1) 全蛋白的提取：将细胞用PBS洗涤2遍，每瓶加入RIPA裂解液400ul，用细胞刮迅速将细胞刮下转移到EP管中（剪取约20mg组织于EP管中，加入1ml RIPA裂解液，组织均浆机将组织打碎），将EP管置于冰上裂解30min，12000rpm离心10min，取上清液备用。
2）蛋白定量：将0.5mg/ml的标准品按0、1、2、4、8、12、16、20ul入96孔板中，加水将溶液补足到20ul；取2ul蛋白样品于96孔板中，加水补足到20ul；每孔中加入200ul的BCA工作液，37℃水浴30min，酶标仪上测定A570。
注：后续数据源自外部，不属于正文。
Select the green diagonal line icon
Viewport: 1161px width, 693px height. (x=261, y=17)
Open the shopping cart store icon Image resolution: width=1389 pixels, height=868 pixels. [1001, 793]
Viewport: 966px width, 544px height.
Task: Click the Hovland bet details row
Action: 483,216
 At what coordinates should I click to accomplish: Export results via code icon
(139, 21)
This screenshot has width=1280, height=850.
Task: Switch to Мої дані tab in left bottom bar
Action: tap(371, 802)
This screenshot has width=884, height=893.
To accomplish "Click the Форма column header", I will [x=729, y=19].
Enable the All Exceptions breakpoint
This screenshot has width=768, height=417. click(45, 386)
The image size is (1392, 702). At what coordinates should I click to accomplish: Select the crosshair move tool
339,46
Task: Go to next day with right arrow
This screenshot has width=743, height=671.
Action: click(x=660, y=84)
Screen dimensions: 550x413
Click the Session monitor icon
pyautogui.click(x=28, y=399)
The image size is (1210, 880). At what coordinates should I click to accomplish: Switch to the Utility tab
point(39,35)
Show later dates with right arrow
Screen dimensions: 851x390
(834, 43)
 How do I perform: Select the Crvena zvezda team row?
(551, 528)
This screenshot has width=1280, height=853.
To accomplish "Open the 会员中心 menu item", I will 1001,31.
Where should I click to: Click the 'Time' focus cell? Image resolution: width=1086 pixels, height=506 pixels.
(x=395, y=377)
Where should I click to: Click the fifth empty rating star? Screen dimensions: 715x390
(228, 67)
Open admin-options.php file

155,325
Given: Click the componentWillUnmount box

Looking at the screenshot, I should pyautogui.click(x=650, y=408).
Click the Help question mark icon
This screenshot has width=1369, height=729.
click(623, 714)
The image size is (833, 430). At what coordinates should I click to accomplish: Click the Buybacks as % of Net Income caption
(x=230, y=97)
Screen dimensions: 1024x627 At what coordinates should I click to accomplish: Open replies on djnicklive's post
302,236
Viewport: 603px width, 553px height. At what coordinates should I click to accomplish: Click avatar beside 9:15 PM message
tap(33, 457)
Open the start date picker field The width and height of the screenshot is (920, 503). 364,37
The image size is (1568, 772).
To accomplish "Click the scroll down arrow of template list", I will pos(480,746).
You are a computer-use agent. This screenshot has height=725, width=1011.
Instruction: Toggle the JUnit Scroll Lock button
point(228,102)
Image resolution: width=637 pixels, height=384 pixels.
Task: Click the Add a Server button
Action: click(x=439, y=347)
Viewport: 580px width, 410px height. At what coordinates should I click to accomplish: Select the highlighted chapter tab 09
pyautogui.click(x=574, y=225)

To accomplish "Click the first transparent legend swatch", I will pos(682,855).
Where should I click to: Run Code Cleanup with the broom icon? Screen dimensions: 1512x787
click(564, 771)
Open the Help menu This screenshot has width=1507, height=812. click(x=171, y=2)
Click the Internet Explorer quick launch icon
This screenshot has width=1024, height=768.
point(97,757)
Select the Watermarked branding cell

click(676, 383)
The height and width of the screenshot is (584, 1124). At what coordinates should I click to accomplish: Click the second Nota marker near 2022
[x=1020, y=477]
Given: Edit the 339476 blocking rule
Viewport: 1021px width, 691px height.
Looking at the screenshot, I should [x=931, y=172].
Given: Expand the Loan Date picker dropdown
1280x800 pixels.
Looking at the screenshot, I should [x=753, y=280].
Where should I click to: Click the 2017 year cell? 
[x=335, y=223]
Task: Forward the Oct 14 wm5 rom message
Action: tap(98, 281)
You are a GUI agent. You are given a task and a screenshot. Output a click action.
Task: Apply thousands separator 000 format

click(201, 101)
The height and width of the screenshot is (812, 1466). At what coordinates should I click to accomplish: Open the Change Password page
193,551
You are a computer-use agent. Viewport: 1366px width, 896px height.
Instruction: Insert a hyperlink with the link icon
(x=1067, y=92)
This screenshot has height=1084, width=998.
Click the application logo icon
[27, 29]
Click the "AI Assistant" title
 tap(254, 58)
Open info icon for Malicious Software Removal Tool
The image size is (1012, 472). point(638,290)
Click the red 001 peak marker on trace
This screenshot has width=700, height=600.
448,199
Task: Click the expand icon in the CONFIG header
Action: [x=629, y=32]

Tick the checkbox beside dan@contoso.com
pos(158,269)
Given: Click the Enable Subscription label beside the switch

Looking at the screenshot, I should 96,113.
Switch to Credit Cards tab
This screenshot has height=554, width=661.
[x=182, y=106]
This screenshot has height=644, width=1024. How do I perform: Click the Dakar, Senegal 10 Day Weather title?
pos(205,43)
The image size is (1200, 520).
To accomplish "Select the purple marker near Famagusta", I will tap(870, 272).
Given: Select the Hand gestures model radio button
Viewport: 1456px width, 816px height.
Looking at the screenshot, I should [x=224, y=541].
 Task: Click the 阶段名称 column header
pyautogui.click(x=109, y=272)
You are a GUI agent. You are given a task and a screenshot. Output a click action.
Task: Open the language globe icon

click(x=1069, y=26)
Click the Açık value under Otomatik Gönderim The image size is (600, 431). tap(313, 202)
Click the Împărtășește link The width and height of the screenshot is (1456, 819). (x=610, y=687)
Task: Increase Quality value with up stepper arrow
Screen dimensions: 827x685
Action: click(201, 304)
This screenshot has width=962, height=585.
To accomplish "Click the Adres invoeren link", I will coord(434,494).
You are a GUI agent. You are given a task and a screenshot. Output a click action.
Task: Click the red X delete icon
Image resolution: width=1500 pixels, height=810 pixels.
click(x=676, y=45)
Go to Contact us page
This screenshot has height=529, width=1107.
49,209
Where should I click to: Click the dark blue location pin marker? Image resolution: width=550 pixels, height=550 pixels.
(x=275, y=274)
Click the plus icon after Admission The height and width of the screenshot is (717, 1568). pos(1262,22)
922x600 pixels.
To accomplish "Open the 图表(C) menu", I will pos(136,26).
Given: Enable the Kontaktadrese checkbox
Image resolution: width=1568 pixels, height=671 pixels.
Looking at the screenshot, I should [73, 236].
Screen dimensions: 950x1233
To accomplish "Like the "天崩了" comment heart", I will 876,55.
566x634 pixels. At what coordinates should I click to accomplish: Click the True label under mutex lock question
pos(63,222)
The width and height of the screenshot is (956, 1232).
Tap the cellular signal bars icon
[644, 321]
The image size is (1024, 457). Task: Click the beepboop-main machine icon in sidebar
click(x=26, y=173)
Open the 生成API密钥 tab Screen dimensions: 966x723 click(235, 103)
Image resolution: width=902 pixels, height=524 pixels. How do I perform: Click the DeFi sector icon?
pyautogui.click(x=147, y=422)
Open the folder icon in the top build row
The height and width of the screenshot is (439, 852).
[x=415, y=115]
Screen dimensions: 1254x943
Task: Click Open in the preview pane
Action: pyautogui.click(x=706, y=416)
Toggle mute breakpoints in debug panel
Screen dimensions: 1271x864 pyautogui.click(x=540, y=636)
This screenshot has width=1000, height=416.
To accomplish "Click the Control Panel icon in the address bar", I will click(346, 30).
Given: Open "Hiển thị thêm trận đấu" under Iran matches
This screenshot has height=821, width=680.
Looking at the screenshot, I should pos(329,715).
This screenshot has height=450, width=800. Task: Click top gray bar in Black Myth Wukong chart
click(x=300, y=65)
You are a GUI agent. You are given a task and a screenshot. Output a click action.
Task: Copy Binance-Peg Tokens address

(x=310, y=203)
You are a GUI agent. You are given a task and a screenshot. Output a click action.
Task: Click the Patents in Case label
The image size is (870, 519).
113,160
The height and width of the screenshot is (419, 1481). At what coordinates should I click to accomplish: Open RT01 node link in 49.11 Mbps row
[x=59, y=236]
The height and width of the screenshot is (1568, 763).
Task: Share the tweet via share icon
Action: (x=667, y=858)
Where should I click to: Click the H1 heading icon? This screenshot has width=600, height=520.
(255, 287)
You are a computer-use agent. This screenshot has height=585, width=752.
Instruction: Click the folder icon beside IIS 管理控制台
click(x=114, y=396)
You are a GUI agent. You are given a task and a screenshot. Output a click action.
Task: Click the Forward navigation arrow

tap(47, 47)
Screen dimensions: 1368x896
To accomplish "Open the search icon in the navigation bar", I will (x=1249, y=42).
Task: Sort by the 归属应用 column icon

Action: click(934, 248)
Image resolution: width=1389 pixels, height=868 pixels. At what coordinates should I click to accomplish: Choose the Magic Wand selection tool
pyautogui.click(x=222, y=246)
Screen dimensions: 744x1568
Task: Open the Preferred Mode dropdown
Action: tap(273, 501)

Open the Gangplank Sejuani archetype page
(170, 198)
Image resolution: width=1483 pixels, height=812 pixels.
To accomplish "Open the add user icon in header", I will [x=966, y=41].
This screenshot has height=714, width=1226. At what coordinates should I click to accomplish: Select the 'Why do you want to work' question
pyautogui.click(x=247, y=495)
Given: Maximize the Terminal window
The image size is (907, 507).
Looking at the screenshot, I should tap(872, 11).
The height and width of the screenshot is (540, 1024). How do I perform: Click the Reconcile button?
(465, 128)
3）向蛋白样品中加入四分之一体积的5x上样缓冲液，煮沸10min。
4）电泳：上层为5%的浓缩胶；下层为12%的分离胶；根据样品蛋白含量调整上样体积，使每泳道的总蛋白量相同。
5）湿式转膜：200mA，2h。
6) 封闭：5%的脱脂奶粉4℃摇动，封闭2h。
7）一抗孵育：1：1000稀释，4℃孵育过夜。
8）二抗的孵育：0.1%的TBST洗膜3次，每次10min，1：1000稀释，室温孵育2h。
9）ECL曝光：0.1%的TBST洗膜3次，每次10min，滴加发光液，压片，冲洗胶片。